Bei einer Inflation nimmt die Kaufkraft des Geldes ab. Für meinen Stadtrucksack, der heute 100 Euro kostet, müsste ich bei fünf Prozent Inflation im nächsten Jahr 105 Euro zahlen; in fünf Jahren dann schon 128 Euro. An der Qualität des Rucksacks hat sich nichts verbessert. Empfänger von Löhnen, Renten oder Sozialleistungen haben das Nachsehen. Denn ihre Einkommen bleiben trotz Inflation (zunächst) gleich, was dazu führt, dass die Menschen sich von ihrem Geld weniger leisten können, obwohl sie mit ihrer Arbeit das Gleiche leisten. Inflation ist zutiefst ungerecht: Die Ersparnisse auf dem Konto schrumpfen, die Schulden auf der anderen Seite auch. Warum werden die Schuldner belohnt, die Sparer aber bestraft? Der ehemalige US-Präsident Gerald Ford nannte die Inflation den »public enemy number one«.
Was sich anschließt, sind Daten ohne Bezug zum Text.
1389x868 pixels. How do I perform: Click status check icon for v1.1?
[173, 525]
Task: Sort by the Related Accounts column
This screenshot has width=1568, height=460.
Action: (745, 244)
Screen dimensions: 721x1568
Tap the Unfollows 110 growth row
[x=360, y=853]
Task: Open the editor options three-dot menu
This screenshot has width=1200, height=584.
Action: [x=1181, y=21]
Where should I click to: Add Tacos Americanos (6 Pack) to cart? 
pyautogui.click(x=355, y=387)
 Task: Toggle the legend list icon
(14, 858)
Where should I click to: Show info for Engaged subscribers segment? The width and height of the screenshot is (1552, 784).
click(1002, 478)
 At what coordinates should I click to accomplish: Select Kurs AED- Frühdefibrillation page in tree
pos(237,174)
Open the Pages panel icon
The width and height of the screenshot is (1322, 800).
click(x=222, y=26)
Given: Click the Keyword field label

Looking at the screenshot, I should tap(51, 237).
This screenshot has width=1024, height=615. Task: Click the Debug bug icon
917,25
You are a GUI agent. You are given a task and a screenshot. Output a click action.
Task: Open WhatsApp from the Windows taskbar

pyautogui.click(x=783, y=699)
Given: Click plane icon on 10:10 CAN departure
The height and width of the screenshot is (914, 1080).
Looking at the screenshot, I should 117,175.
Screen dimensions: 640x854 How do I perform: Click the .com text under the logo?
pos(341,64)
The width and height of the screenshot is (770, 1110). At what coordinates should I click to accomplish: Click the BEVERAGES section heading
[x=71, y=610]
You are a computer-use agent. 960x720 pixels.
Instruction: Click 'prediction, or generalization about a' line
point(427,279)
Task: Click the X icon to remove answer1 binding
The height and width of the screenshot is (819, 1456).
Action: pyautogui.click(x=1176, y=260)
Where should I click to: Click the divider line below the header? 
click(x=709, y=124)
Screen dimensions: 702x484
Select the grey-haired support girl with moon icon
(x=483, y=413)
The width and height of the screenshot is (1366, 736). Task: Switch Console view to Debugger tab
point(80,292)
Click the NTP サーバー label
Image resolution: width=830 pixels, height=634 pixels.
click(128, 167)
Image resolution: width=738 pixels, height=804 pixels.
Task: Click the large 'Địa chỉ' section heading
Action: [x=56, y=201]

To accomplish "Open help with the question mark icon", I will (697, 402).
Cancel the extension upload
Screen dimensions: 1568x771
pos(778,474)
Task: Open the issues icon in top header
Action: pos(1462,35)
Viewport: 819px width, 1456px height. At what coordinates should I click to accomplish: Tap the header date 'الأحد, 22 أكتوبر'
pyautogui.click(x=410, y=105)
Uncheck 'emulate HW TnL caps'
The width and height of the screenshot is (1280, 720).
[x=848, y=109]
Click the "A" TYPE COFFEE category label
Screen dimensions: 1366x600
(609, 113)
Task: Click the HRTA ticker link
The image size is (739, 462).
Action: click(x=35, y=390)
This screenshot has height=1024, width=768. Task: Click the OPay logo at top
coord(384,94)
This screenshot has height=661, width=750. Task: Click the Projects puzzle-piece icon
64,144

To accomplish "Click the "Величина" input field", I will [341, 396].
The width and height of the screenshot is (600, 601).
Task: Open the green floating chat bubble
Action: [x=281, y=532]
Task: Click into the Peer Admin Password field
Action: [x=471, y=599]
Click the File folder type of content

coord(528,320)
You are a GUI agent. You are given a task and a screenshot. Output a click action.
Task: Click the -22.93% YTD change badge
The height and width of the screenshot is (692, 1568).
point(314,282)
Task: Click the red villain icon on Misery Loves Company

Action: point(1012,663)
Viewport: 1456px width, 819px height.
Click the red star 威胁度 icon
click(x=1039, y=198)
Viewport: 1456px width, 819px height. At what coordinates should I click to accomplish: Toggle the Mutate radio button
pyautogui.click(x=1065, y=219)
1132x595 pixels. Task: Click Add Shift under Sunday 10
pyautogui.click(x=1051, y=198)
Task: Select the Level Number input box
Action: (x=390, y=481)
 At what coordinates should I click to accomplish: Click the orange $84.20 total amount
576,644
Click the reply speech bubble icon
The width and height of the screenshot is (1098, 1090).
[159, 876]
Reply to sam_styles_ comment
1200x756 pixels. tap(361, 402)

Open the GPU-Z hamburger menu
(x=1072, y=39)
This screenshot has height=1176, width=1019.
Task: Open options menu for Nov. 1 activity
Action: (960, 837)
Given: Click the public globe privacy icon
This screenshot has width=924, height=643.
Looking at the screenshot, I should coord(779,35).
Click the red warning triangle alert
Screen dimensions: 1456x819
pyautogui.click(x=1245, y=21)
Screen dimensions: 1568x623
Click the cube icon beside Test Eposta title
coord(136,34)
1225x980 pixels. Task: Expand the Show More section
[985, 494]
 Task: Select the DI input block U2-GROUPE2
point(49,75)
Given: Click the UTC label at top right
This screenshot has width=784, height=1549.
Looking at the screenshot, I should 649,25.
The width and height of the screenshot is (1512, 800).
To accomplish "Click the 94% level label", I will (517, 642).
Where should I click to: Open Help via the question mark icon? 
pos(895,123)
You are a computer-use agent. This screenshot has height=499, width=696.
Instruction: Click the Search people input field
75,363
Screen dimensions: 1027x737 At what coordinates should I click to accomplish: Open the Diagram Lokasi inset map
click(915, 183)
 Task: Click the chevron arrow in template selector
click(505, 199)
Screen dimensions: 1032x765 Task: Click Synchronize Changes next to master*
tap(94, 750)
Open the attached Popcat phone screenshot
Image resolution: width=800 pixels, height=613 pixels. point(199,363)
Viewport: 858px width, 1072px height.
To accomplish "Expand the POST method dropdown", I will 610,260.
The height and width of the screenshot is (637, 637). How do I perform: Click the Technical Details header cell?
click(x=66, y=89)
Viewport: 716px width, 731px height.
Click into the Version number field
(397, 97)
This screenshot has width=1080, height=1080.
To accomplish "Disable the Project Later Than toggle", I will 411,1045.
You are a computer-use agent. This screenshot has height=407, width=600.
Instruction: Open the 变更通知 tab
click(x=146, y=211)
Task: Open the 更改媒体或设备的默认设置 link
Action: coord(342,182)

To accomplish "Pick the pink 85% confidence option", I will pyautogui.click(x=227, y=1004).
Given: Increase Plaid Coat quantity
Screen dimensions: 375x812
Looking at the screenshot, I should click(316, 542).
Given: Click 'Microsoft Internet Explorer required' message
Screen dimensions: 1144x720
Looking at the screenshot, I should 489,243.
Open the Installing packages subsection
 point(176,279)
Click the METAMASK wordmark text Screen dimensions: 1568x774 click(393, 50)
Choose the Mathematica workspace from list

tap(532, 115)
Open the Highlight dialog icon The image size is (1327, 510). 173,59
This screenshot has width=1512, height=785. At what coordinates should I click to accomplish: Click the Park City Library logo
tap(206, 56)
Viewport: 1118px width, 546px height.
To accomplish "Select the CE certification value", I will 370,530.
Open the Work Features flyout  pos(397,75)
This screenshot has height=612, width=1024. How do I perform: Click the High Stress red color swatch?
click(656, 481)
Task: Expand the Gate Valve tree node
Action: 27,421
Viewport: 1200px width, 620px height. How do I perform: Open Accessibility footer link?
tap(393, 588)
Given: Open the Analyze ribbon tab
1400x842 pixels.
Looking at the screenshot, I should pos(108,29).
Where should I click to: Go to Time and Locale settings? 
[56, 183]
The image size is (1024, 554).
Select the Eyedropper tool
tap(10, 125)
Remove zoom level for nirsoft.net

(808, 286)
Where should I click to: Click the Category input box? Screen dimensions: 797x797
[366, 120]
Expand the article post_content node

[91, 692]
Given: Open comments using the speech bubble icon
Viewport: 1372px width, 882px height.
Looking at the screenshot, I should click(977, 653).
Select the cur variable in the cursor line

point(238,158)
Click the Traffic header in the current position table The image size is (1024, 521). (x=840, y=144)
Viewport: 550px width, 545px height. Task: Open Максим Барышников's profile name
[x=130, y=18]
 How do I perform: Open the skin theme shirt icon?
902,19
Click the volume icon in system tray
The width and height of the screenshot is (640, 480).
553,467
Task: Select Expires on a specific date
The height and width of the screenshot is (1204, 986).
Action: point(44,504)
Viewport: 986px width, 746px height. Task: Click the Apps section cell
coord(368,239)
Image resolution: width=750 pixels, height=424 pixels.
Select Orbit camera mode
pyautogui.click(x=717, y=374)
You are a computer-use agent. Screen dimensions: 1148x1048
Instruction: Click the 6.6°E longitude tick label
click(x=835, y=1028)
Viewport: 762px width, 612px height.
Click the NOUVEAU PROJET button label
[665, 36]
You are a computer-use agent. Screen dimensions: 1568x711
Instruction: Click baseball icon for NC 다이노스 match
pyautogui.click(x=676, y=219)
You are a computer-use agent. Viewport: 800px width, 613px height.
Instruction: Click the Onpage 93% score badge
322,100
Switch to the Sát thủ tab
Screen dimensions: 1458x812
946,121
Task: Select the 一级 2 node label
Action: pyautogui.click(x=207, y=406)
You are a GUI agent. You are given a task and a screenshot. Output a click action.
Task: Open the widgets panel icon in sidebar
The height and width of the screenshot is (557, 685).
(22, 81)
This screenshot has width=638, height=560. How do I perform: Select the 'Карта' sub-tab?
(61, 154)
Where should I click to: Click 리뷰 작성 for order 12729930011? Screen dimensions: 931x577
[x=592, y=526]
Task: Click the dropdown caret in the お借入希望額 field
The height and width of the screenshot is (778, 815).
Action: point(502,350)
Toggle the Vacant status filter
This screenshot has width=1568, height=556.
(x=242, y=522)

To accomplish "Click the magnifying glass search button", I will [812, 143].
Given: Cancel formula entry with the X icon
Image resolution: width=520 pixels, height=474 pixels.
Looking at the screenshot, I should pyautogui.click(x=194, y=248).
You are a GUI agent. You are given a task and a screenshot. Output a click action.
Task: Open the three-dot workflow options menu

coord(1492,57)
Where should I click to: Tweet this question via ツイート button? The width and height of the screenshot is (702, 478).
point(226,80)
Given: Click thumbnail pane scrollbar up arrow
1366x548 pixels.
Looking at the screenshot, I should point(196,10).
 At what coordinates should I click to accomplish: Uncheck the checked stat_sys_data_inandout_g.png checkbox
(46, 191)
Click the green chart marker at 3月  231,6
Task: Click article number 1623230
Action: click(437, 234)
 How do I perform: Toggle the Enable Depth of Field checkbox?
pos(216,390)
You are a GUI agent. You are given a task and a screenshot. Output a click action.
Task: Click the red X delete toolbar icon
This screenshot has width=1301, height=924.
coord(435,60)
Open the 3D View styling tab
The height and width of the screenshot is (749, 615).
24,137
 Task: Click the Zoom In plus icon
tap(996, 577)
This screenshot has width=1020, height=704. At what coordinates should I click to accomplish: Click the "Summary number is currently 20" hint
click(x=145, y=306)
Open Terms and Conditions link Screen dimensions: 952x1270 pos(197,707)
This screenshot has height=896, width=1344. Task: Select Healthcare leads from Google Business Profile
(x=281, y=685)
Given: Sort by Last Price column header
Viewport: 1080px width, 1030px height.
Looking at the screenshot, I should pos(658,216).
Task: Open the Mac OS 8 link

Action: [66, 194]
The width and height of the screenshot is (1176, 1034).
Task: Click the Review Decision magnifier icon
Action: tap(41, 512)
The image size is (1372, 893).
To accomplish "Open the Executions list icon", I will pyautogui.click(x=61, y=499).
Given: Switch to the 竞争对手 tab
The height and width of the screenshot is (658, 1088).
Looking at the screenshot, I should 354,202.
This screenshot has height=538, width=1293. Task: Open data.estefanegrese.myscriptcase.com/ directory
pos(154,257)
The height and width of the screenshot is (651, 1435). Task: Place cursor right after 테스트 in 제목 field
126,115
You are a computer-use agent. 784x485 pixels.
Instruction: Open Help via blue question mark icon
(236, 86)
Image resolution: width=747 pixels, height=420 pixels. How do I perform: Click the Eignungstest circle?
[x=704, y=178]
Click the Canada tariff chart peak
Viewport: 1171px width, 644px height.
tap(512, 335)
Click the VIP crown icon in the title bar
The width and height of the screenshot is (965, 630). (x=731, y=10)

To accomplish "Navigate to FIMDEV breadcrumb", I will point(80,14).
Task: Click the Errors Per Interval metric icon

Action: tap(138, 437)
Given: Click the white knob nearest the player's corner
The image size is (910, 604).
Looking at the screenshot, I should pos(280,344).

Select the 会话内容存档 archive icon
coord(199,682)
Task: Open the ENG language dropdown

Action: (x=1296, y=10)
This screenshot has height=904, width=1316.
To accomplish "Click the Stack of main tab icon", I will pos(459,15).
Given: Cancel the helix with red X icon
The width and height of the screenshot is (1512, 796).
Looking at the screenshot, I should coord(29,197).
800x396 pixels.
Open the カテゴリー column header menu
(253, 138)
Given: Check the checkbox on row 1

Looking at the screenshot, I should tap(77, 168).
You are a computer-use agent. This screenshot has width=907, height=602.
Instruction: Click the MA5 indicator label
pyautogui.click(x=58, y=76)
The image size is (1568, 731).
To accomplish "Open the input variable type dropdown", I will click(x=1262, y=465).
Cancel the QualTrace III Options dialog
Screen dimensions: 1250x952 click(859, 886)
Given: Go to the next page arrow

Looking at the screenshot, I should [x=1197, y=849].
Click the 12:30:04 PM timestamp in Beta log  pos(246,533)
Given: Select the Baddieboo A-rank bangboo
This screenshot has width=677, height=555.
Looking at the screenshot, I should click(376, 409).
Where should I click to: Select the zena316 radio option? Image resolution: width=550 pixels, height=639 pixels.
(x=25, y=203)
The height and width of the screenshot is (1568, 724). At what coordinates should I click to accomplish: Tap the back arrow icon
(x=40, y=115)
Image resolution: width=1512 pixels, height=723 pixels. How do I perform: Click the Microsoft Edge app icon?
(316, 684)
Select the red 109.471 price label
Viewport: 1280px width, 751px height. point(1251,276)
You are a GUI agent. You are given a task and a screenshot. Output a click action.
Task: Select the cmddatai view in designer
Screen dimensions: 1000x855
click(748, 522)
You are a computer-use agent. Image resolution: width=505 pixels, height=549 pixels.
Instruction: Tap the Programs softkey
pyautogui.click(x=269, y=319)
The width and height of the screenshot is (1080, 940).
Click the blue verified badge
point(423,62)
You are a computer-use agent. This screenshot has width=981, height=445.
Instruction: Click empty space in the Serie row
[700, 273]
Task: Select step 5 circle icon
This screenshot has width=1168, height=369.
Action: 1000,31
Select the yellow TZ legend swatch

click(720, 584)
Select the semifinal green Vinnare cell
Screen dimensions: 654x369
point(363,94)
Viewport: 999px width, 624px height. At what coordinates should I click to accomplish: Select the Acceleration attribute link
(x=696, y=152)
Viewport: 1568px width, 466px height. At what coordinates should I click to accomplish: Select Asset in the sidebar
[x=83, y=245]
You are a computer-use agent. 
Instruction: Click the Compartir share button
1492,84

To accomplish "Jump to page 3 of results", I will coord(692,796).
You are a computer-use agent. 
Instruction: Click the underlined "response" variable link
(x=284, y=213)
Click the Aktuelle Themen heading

Lange Zeit spielte Inflation bei uns keine Rolle mehr. Das ändert sich jetzt: Die Menschen rechnen wieder mit der Inflation. Das ist rational und gefährlich zugleich: Liegt die Inflationserwartung bei, sagen wir, sechs Prozent, werden die Gewerkschaften acht Prozent mehr Lohn fordern, um wenigstens »real« zwei Prozent mehr im Geldbeutel zu haben. In Zeiten wie diesen, in denen Arbeitskräfte knapp sind, gibt es gute Chancen, dass sie sich durchsetzen. Das erhöht die Kosten der Unternehmen, die versuchen werden, diese Kosten auf die Preise ihrer Produkte zu überwälzen. So werden die Inflationserwartungen selbst zum Treiber der Inflation (»Lohn-Preisspirale«). Am besten ist es deshalb, wenn die Inflation öffentlich kein Thema ist; dann gibt es sie auch nicht. Einmal in der Welt, wird man sie hingegen schwer wieder los.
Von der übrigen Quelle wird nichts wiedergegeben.